SHORT EXERCISE A: In the forum thread about the 1988 Nissan pickup's EGR problem, what condition was the distributor cap found in?
SHORT EXERCISE B: From the forum thread, print the stretch from "Really need some" through "everything functions normally." word for word.

SELECTED EXTRACT:
BEGIN
# 1988 Z24 EGR problem Fails NOX



## coinoprus (Jan 21, 2015)

1988 Nissan Pickup 4WD Z24 engine (California version). Can’t pass CA NOX test. EGR valve tested and is functioning normally. No vacuum from BPT to EGR with engine RPM at 2-3k. BPT Solenoid tests good. With solenoid connection removed, vacuum gets to BPT and EGR. Connect the solenoid and no vacuum. What controls the solenoid? I have been told the throttle position switch tells the ECU to break the ground to the solenoid. Is this correct? BTW by pulling the hose from the EGR to the bottom of the BPT exhaust gas does escape. Engine runs fine btw and passes everything except the NOX level. Watching the screen during the 15 and 25mph test I can see the level bouncing all over the place, but reads high on the readout.



Country: United States
Make (manufacturer): Nissan
Model: 4WD pickup
Year: 1988
Engine (optional): Z24
What have you tried so far? (optional): First problem showed check engine light with EGR and Exhaust gas temperature sensor codes. Pulled, examined and reinstalled sensor and code for it went away. Found distributor cap cratered, replaced it and rotor and check engine light is gone. EGR system still not working correctly as described in question.


----------



## coinoprus (Jan 21, 2015)

*Need help from Super Tech*

Really need some help here. We've tested the EGR valve, EG temp sensor, BPT, EG cut solenoid, throttle position sensor, water temp sensor and all test good. However, we cannot get the disconnect from the ECM to the EG RC solenoid valve at high rev. Thus the EGR does not get the vacuum from the BPT valve to activate. Thus we can't pass the NOX test. If we disconnect the EG RC solenoid from the ECM everything functions normally. 

What else can be controlling the signal from the ECM to the EG RC solenoid?

How does the throttle position switch play into all this and the SVC control valve solenoid? BTW the ECM only throws the EGR code once the check engine light comes on and that takes a while to happen. Certainly never during testing.


----------
END
PROVIDED DATA:
BEGIN
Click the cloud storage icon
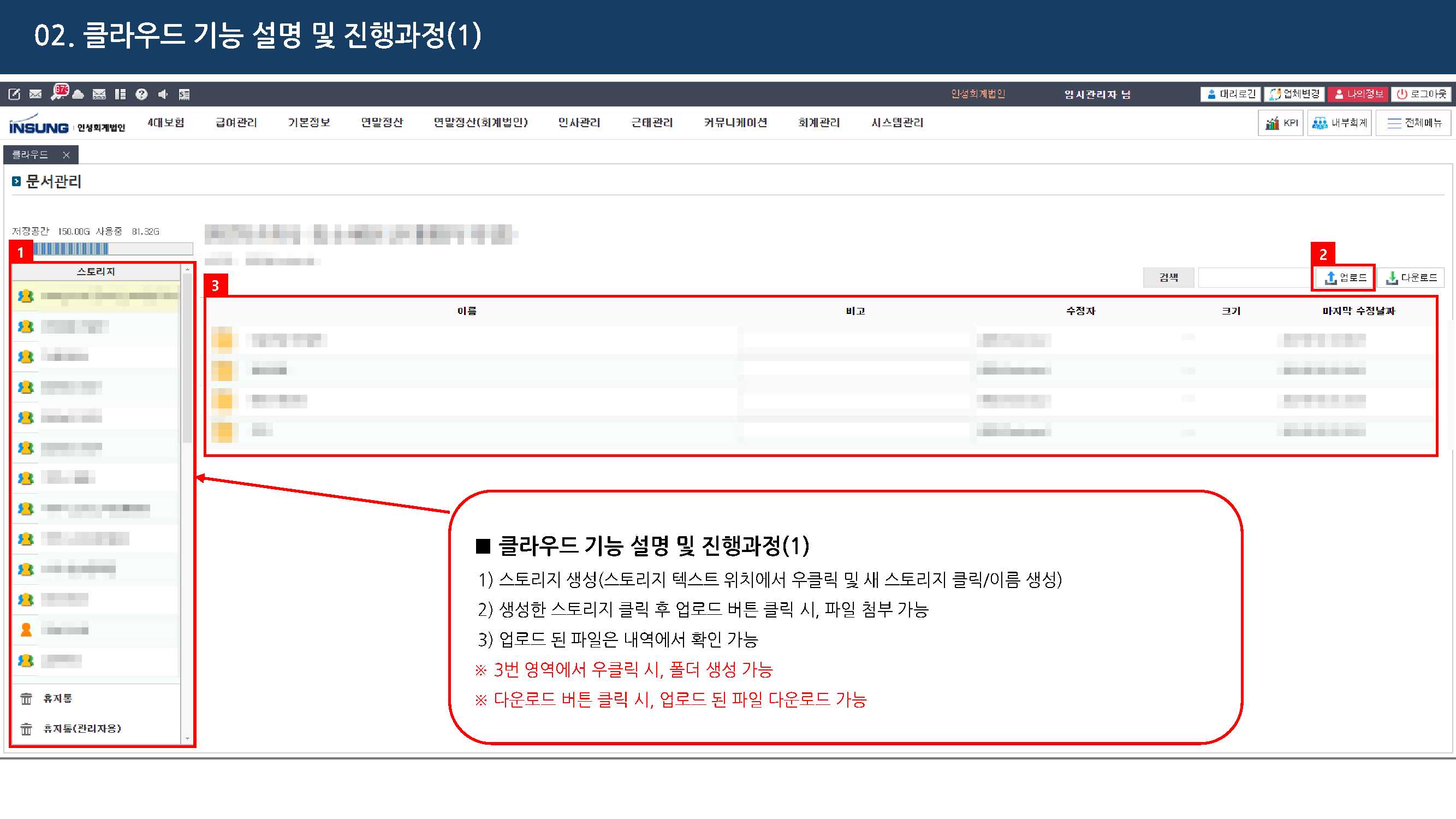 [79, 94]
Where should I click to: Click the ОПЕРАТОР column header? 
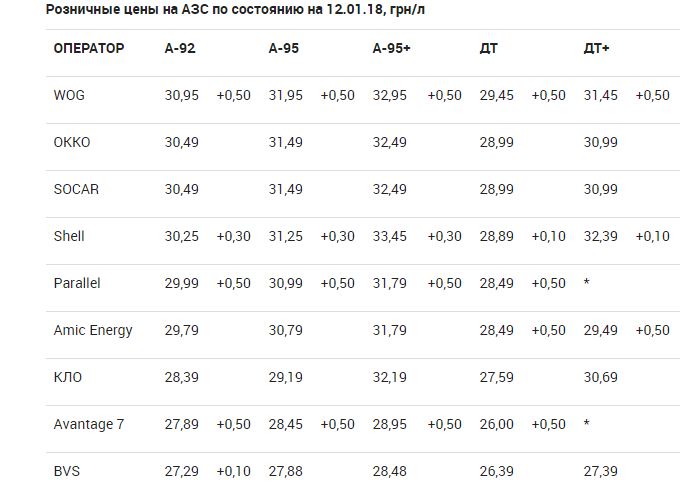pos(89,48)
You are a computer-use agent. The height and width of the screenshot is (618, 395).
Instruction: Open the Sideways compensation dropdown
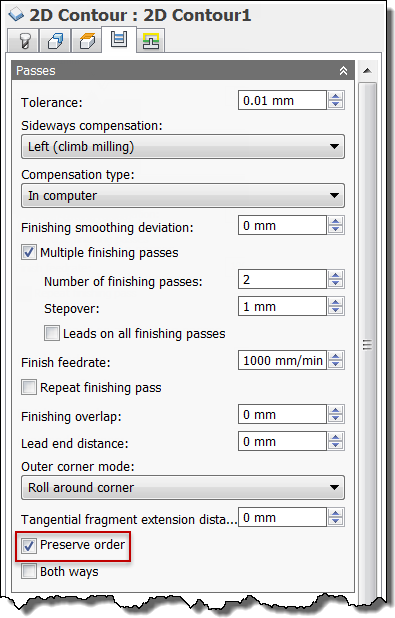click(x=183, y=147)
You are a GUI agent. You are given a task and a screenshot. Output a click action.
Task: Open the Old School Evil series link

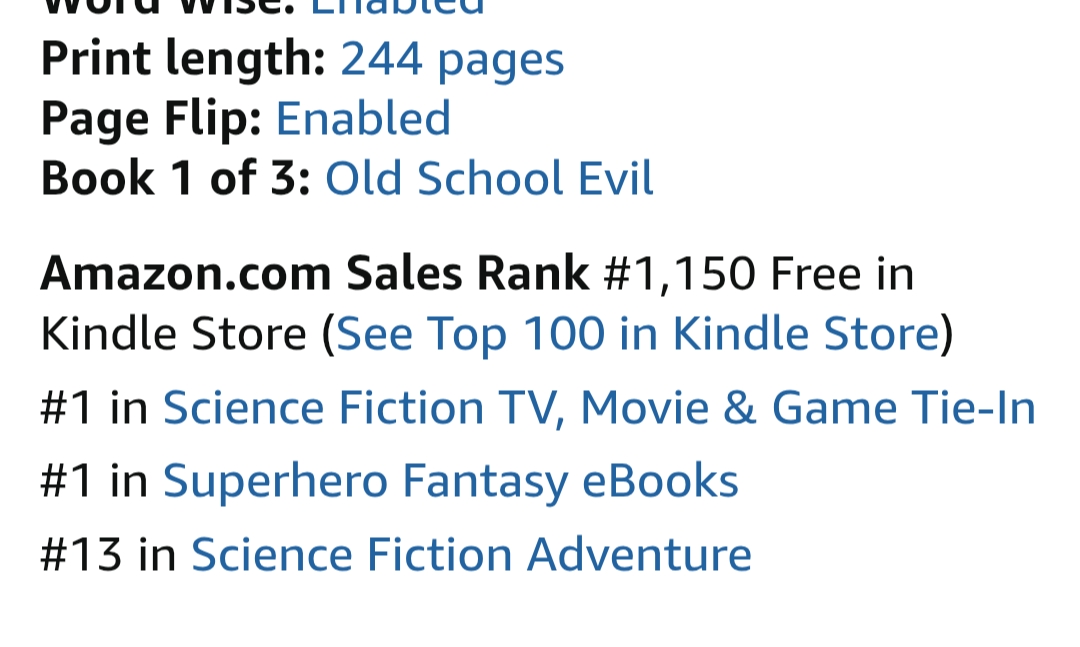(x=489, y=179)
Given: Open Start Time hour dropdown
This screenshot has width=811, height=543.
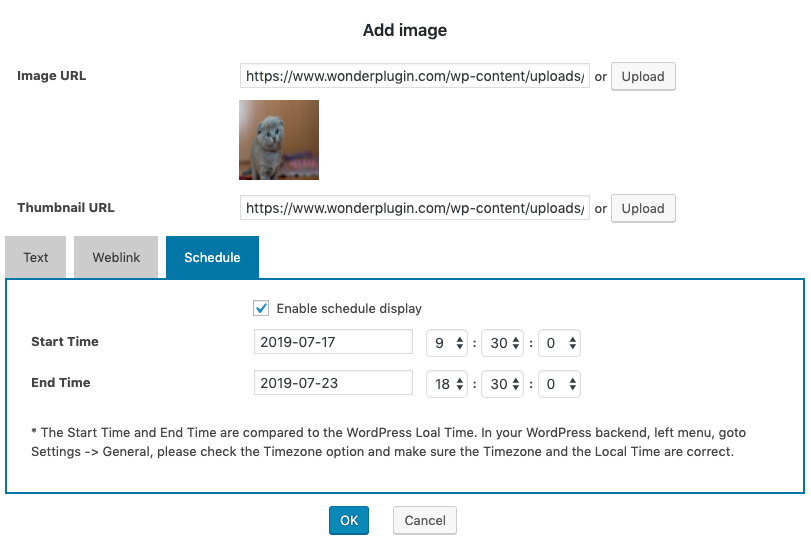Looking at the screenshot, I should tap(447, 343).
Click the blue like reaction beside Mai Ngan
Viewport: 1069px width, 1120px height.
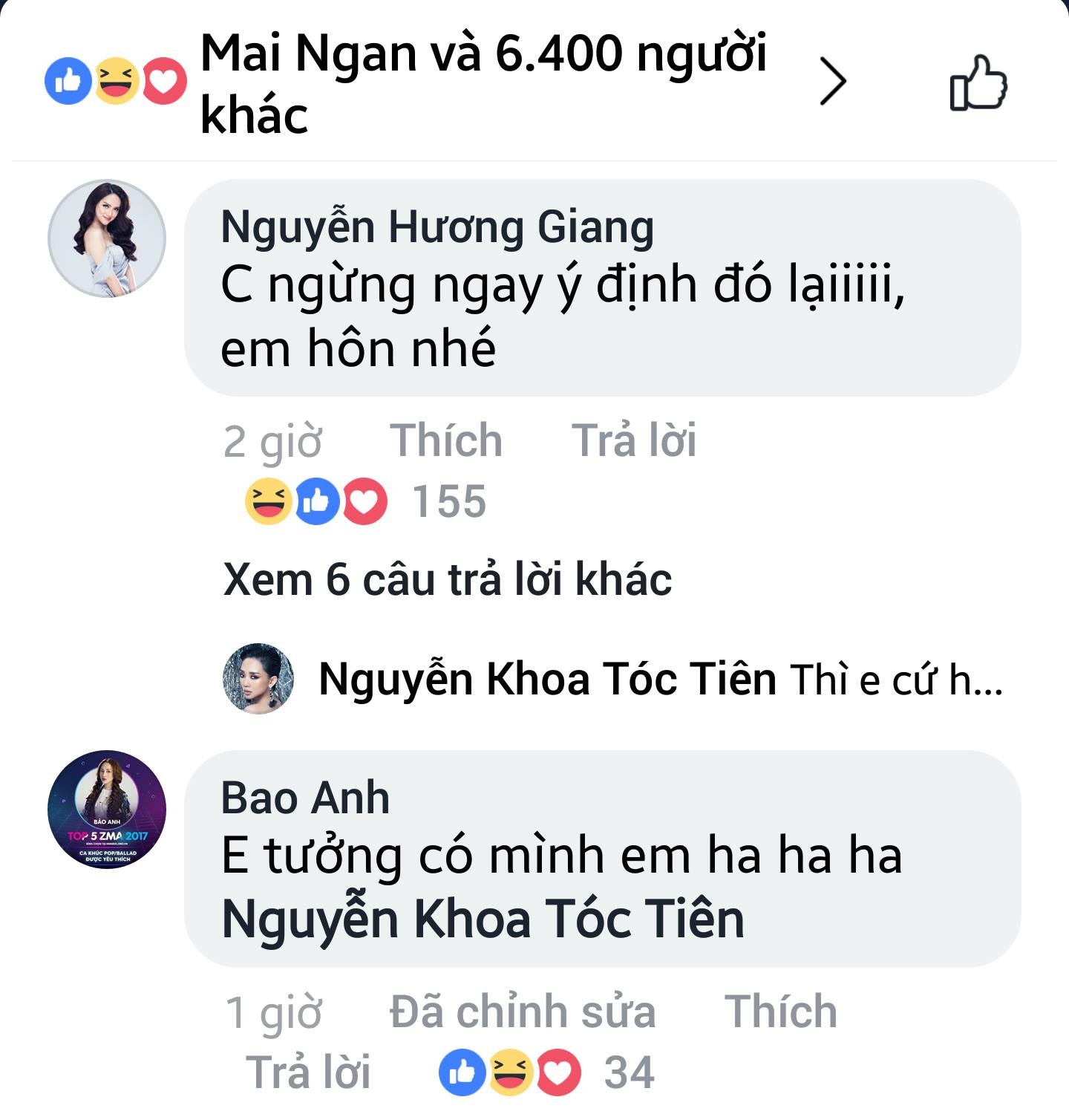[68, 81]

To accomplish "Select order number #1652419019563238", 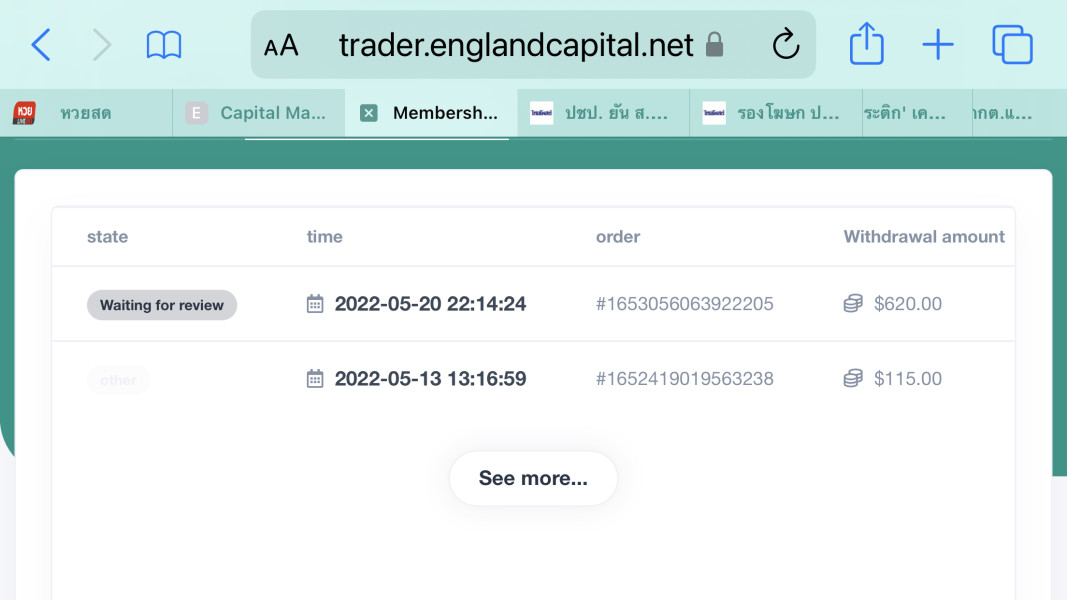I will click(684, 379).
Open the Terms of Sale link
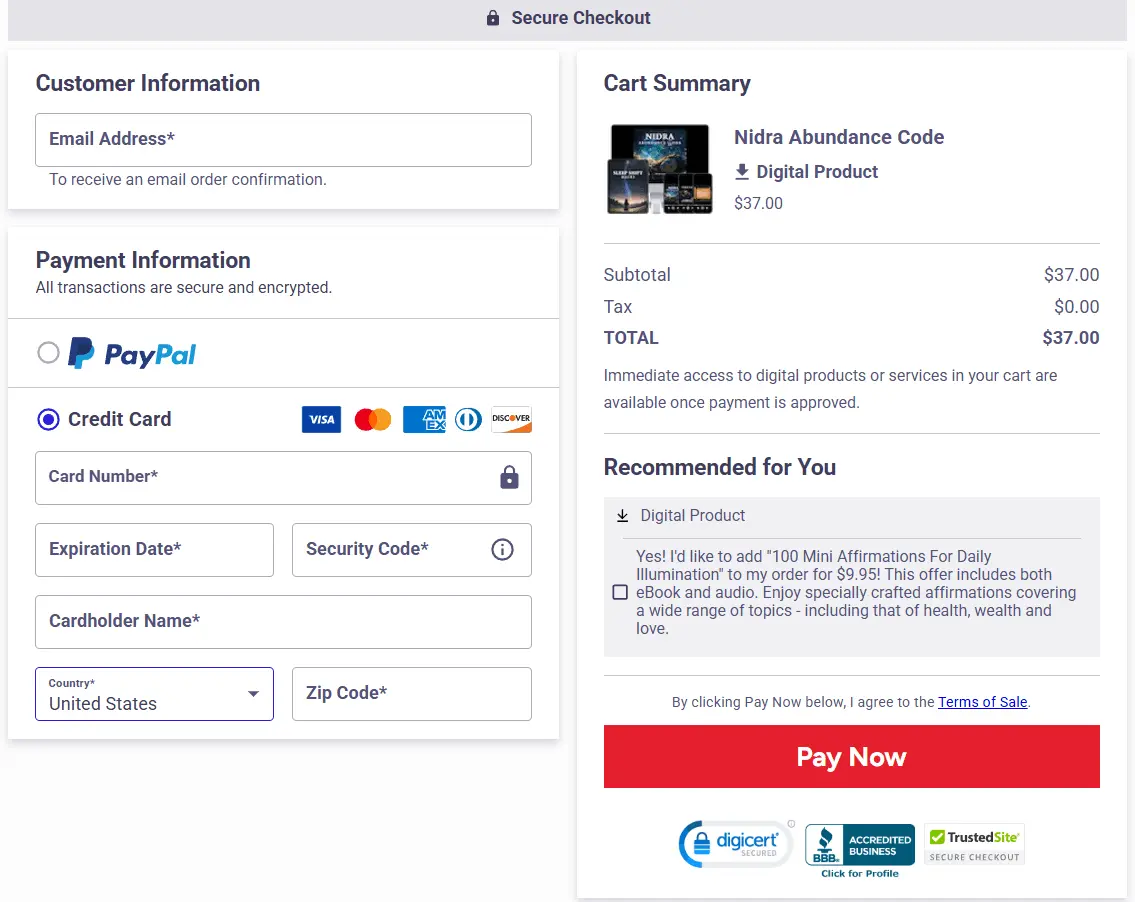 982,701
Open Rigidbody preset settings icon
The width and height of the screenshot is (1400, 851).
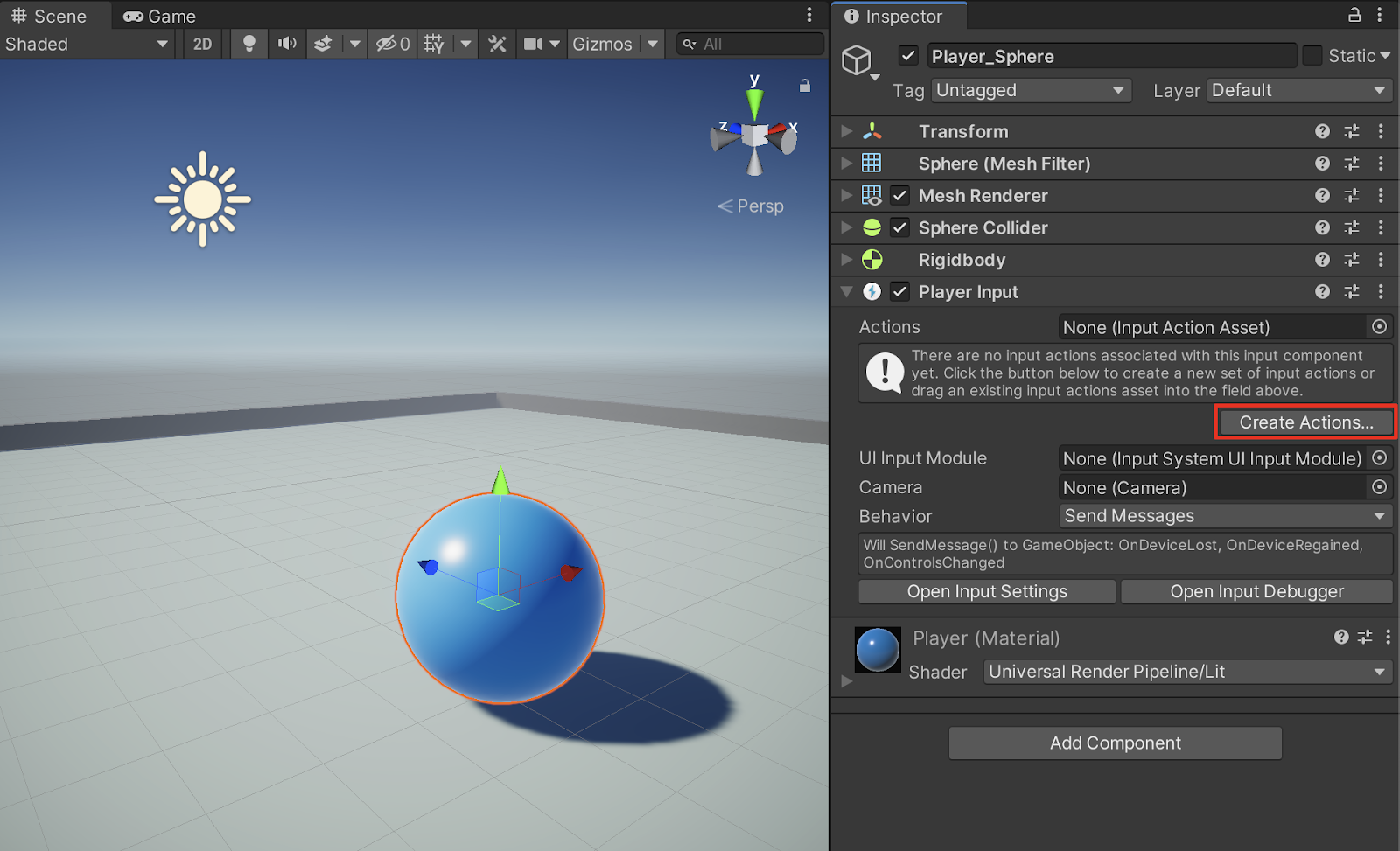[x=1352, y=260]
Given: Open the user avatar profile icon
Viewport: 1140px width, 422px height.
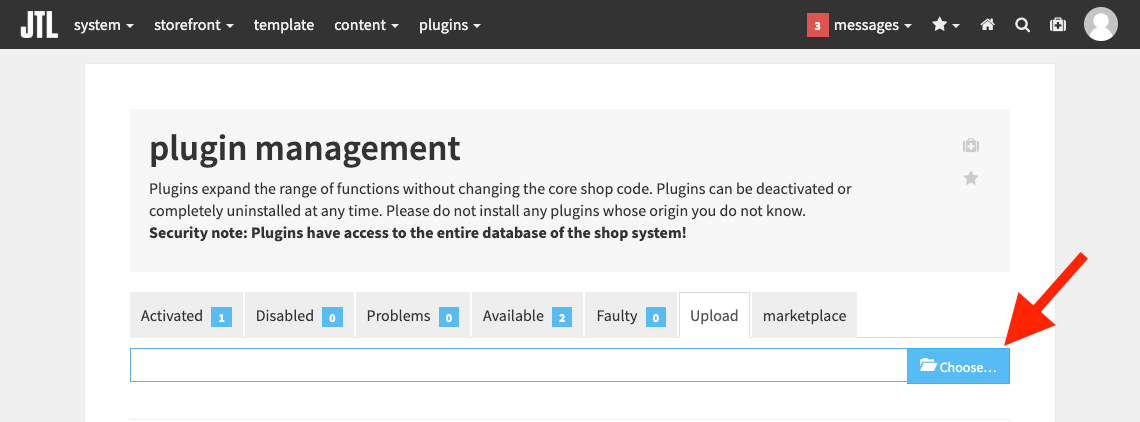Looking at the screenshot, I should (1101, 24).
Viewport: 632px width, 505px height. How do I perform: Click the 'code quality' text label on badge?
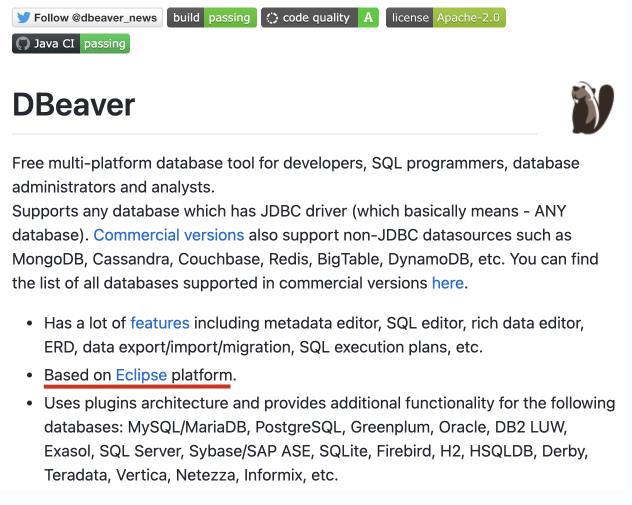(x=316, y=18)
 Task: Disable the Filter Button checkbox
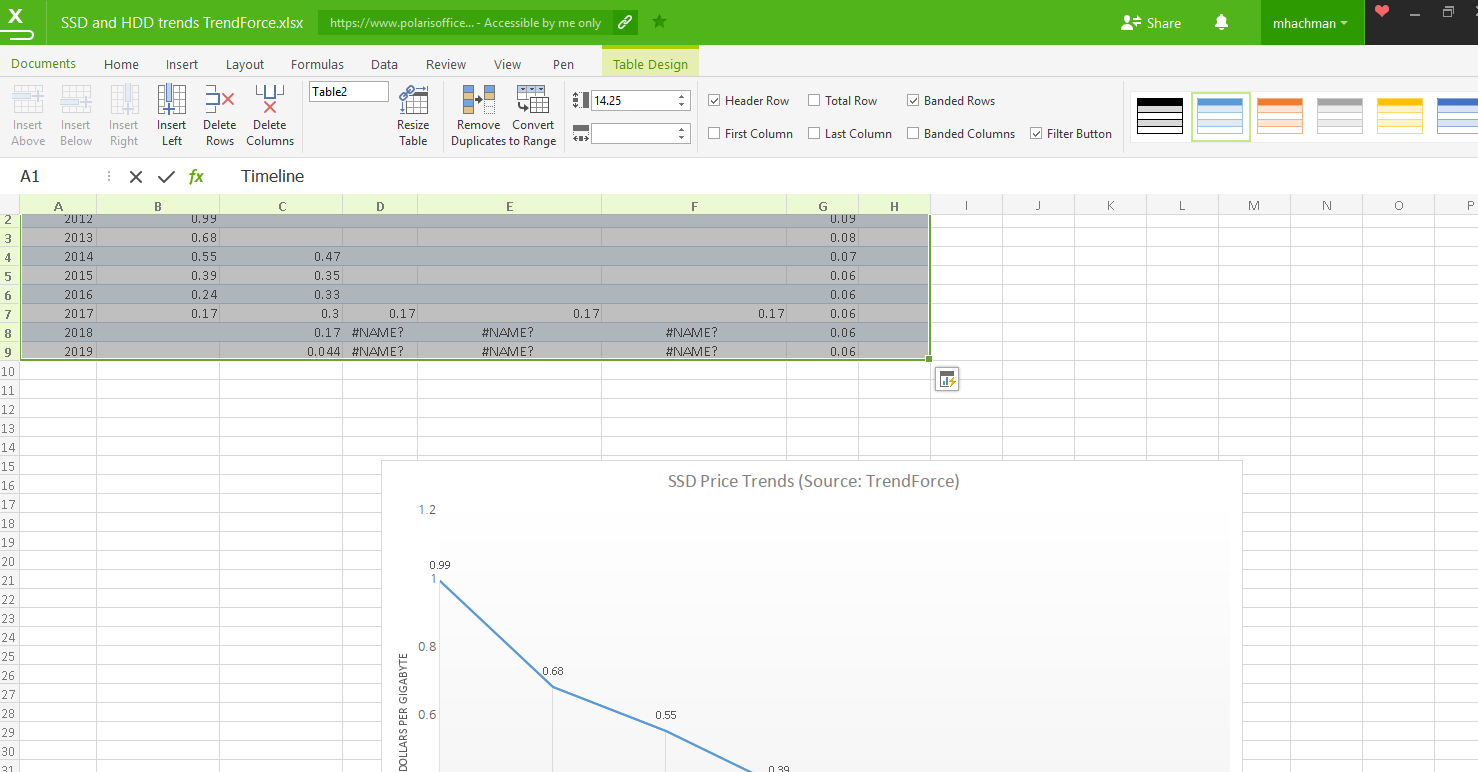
END
SOLUTION A: It was cratered.

SOLUTION B:
Really need some help here. We've tested the EGR valve, EG temp sensor, BPT, EG cut solenoid, throttle position sensor, water temp sensor and all test good. However, we cannot get the disconnect from the ECM to the EG RC solenoid valve at high rev. Thus the EGR does not get the vacuum from the BPT valve to activate. Thus we can't pass the NOX test. If we disconnect the EG RC solenoid from the ECM everything functions normally.